Евгений Шварц – Предчувствие счастья (страница 40)
26 июня 1953 г.
Старые знакомые камни, в человеческий рост, откуда ловили мы бычков, стояли уже по самую макушку в новой, едва затвердевшей земле. От бывшей набережной к землечерпалкам проложили мостки. Черно-серый новый берег тянулся уже метров на сорок. У грязевого потока, бьющего из трубы, копошились местные жители: с илом часто выбрасывало и рыб. Мы с трудом нашли место, где можно было искупаться, — на территории старого порта. Именно тут в детстве в похожих на бурьян водорослях ловили мы рачков для наживки. Билеты заказали мы носильщику. Вечером пришли на вокзал. Не доходя до скверика перед ним, увидел я вдруг знакомую, по-новому освещенную фигуру. Осветил ее опыт, накопленный мной с тех пор, как мы расстались. Единственный из учителей моих, которого я ненавидел, учитель рисования Юлиан Казимирович Вышемирский двигался навстречу мне, пополневший, отяжелевший, но еще в полной силе. Польскую надменность угадал я в хохолке над узким высоким лбом, в привычке держать голову. Увидев его, я обрадовался. Даже этот майкопец, оказывается, был мне дорог. Я подошел и спросил, узнает ли он меня. Еще более надменно вздернул он голову и ответил отрицательно. Я назвался, и он сменил гнев на милость и поговорил со мною благосклонно. И я простился с ним, довольный встречей. Все было славно, но вдруг у кассы разыгралась трагедия. Носильщик наш стоял в очереди вторым. Но перед самым открытием кассы появился разбитной старичок, курортный агент, и забрал все билеты. И мы не уехали. В тоске вышел я к скорому поезду. Знакомые ленинградцы, едущие из Сочи, казались мне такими удачниками, что я смутно надеялся — не поделятся ли с нами своим счастьем, не устроят ли и нас в скорый. Но ничего не вышло. Оставшиеся человек двадцать, в основном студенты, сложили вещи вместе и решили спать по очереди, установив дежурство. Билетная тревога овладела мной.
27 июня 1953 г.

» **Предоставленные записи**:
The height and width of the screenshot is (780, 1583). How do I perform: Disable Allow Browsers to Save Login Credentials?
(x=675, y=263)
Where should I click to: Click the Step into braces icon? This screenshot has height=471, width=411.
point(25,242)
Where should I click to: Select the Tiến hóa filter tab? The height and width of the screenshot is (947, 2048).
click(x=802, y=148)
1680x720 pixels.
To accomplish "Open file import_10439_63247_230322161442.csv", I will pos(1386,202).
==
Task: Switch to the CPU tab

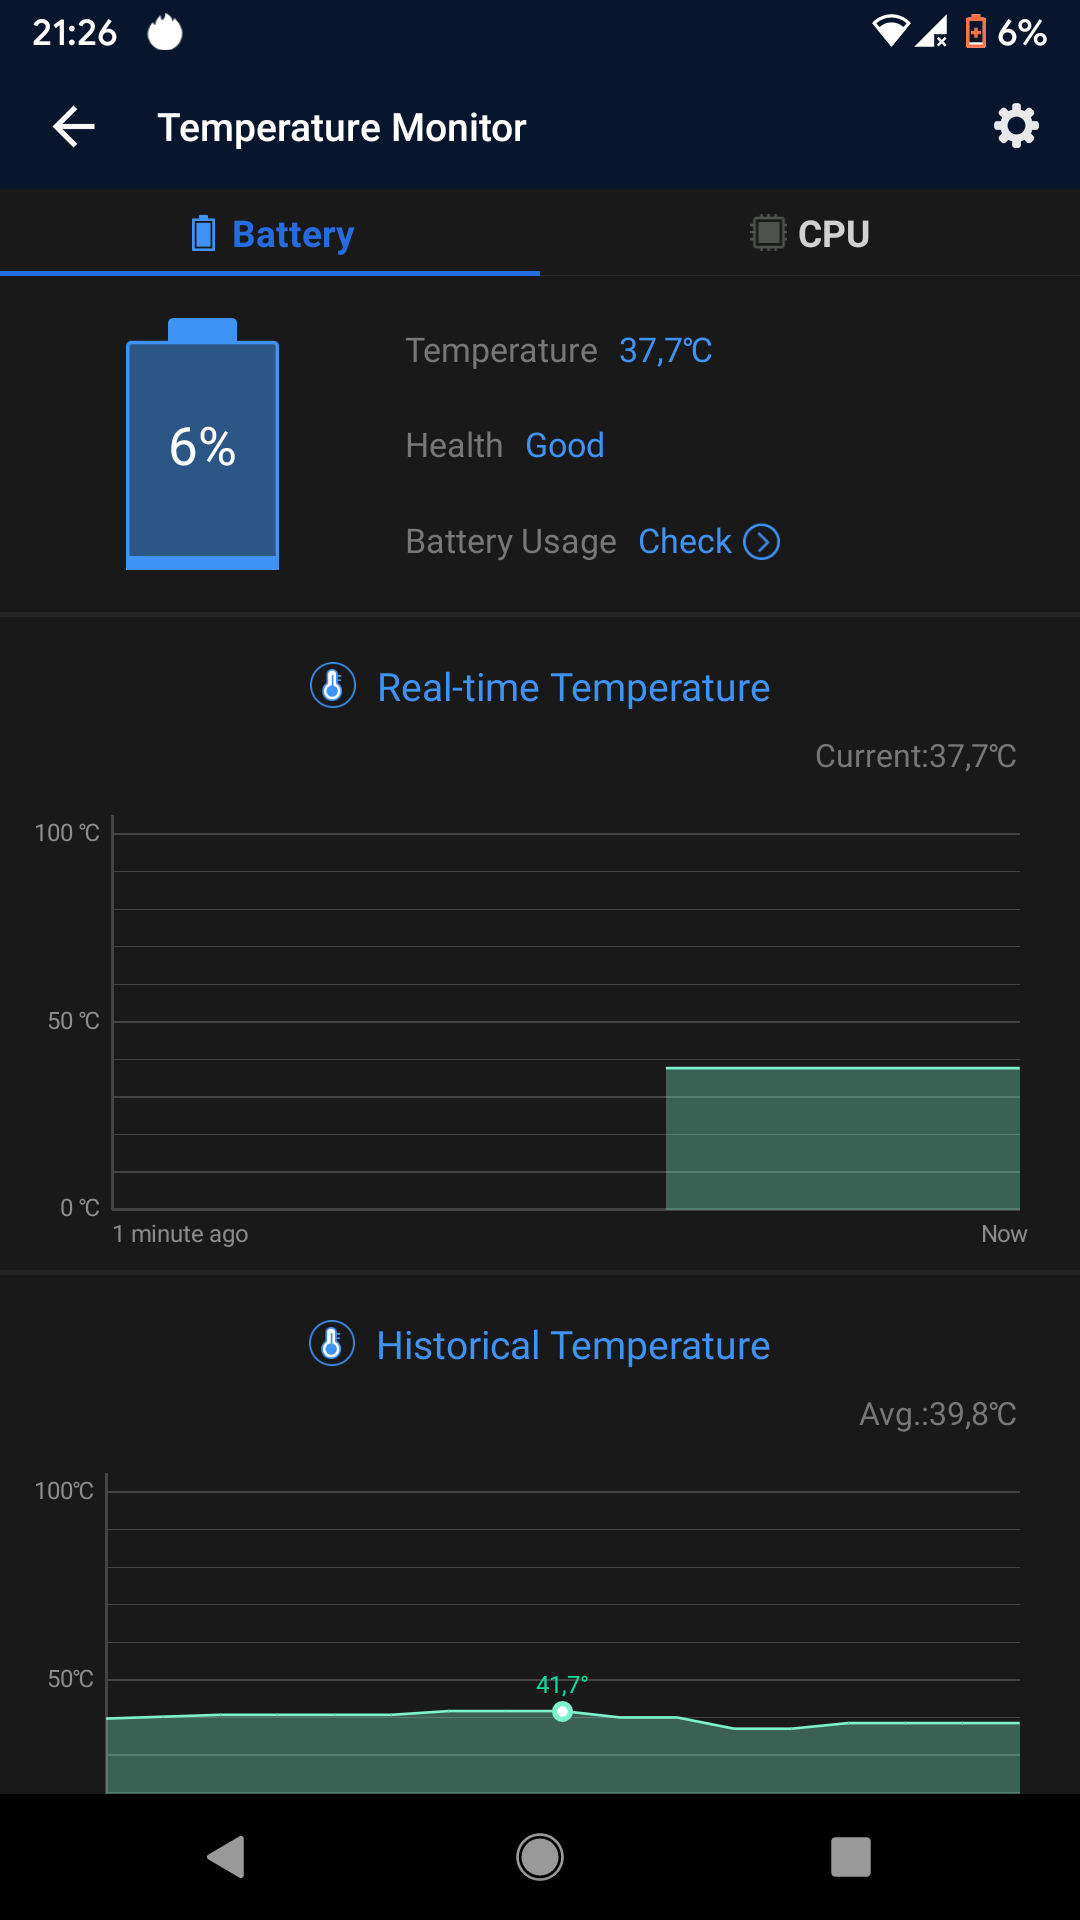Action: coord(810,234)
---
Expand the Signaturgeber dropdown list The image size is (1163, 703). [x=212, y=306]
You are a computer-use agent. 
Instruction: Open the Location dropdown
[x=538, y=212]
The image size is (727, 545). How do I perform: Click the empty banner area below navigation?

» **Что сделать**:
Ответьте по отрывку на вопросы:
1. На сколько метров уже тянулся черно-серый новый берег?
2. Какой предмет вел Юлиан Казимирович Вышемирский?
3. Каким по счету стоял в очереди к кассе носильщик?

» **Результат**:
1. Примерно на сорок метров.
2. Рисование.
3. Вторым.